Book: A tale of education reform at Austin’s John H. Reagan High School

The new issue of Texas Monthly also features a book review of “Saving the School: The True Story of a Principal, a Teacher, a Coach, a Bunch of Kids, and a Year in the Crosshairs of Education Reform” by Michael Brick. “Why Johnny Can’t Learn”, Elizabeth Green, Texas Monthly, August 2012.

The book’s author casts education reformers as the enemy:

Reformers, he asserts, are not educators but “profiteers” intent on “selling out” public education by imposing a corporate “reward and punishment system” ill-suited to the task of cultivating minds.

The book’s hero is principal Anabel Garza. Squeezed by regulations, she makes a perverse decision:

He describes, for instance, how Garza works to meet the state’s goal for the “completion rate,” an approximation of the number of students who graduate or get a GED in four years. Garza points out that if students fail to enroll or are absent often enough that she can kick them out, then the won’t be counted among the students who are expected to finish. And voilà!
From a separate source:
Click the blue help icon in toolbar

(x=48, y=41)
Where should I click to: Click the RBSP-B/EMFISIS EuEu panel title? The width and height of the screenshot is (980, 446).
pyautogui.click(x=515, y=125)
Reagan’s completion rate rises. “I’m going to run it till somebody stops me and calls me on it,” Garza says, explaining her plan to drop student with unexcused absences.

By the end of the 2009-10 school year, the school must either raise its standardized test scores, or it will be closed. The reviewer notes, however, that for this school and for these students, success is hard to define and grasp.